* [CONSEGNA A]: Traduci in inglese questa frase del testo sul danno alla persona: «In tema di danno alla persona, la legge 27/2012 che regola le microlesioni ha aperto la strada a risarcimenti più equi, interrompendo una prassi al limite tra malcostume e frode.»
* [CONSEGNA B]: Riporta tutte le espressioni del testo sul danno alla persona formate dalla parola «danno» seguita da una specificazione.
* [CONSEGNA C]: Scrivi il seguito del testo sul danno alla persona, riprendendo dopo la sua ultima frase.

DANNO ALLA PERSONA: PERSONALIZZAZIONE, NON AUTOMATISMI

Lesioni micropermanenti, macrodanni; danno morale e danno biologico, invalidità temporanea o permanente: la questione è ancora una volta come rendere compatibile il sistema delle risorse con la liquidazione dei sinistri

DANNO ALLA PERSONA: PERSONALIZZAZIONE, NON AUTOMATISMI
👤Autore: Laura Servidio Review numero: 10 Pagina: 40 - 42
In tema di danno alla persona, la legge 27/2012 che regola le microlesioni ha aperto la strada a risarcimenti più equi, interrompendo una prassi al limite tra malcostume e frode. Restano, però, questioni irrisolte, tra cui la necessità di arrivare a una definizione univoca di danno non patrimoniale, in termini giurisprudenziali ed economici e l’esigenza di una forma di risarcimento strutturata, che agisca in modo personalizzato e specifico sul danno, evitando automatismi, nel rispetto di scelte economicamente sostenibili.

* [DATI]:
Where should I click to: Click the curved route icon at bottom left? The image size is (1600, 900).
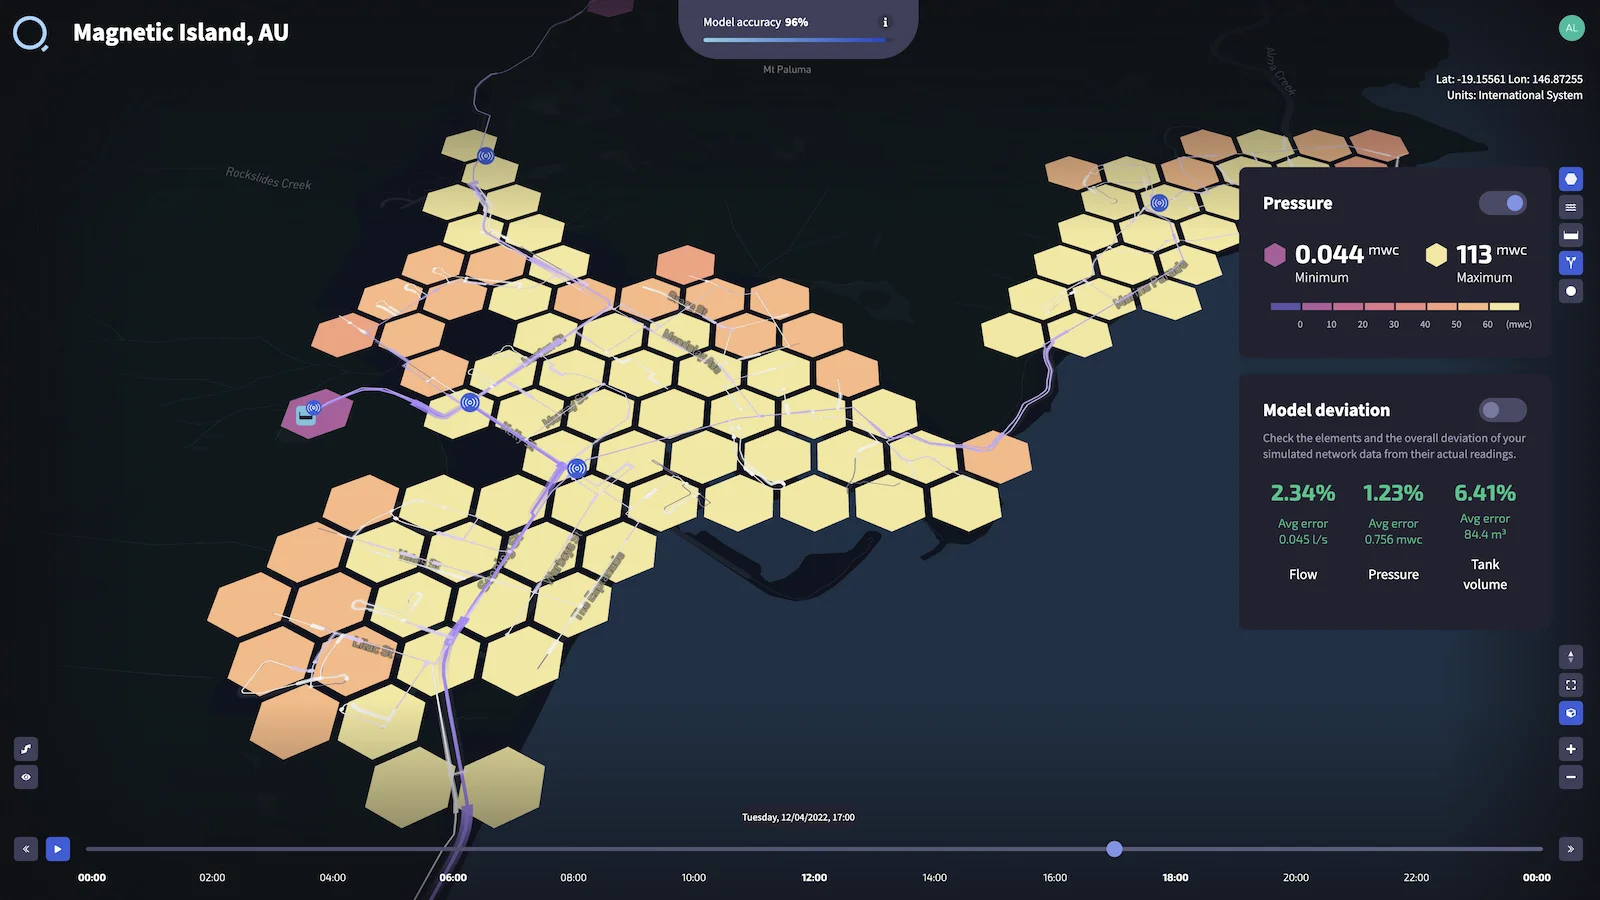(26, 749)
---
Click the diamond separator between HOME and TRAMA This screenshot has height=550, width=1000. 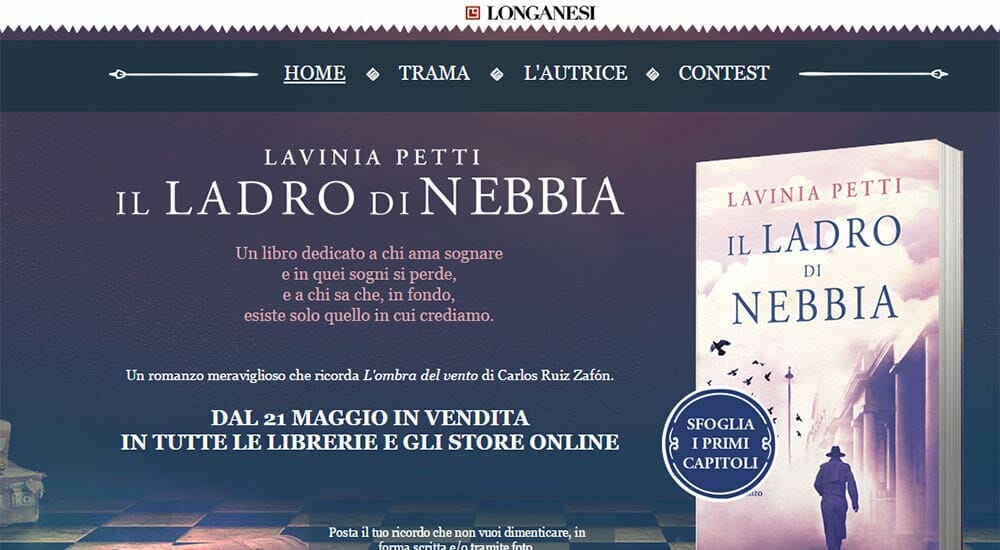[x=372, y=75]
...
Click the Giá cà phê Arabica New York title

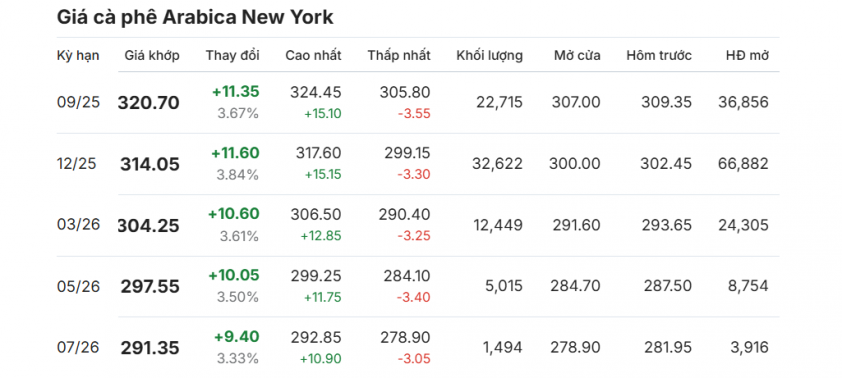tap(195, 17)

* [RISPOSTA A]: On the subject of personal injury, Law 27/2012, which regulates minor injuries, has paved the way for fairer compensation, putting an end to a practice bordering on misconduct and fraud.

* [RISPOSTA B]:
danno alla persona
danno morale
danno biologico
danno non patrimoniale

* [RISPOSTA C]:
APPLICARE LA LEGGE FINO IN FONDO

“In un contesto di riduzione della sinistrosità, e del conseguente carico di lavoro per il professionista, del 30-40% – conferma Giovanni Cannavò, medico legale e presidente dell’Associazione Melchiorre Gioia – questa norma ha interrotto l’“inciucio valutativo”: se dare uno o due punti accontentava tutti, dare tra zero e un punto ha creato, all’interno della categoria, una frattura nelle resistenze all’applicazione”. 
In particolare, sul colpo di frusta e il colpo di frusta associato, il dato è rilevante: “oggi, le perizie con trauma minore del collo (Tmc) sono il 64% e quelle associate ad altra lesione sono il 35%; nel 2008, erano rispettivamente l’80% e il 20%: il singolo colpo di frusta non rappresenta più una soluzione conveniente e, nel 93% dei casi, il medico si attiene al rispetto della legge, dando valutazione zero nel Tmc; percentuale che scende al 68,5%, nel caso del danno composto”.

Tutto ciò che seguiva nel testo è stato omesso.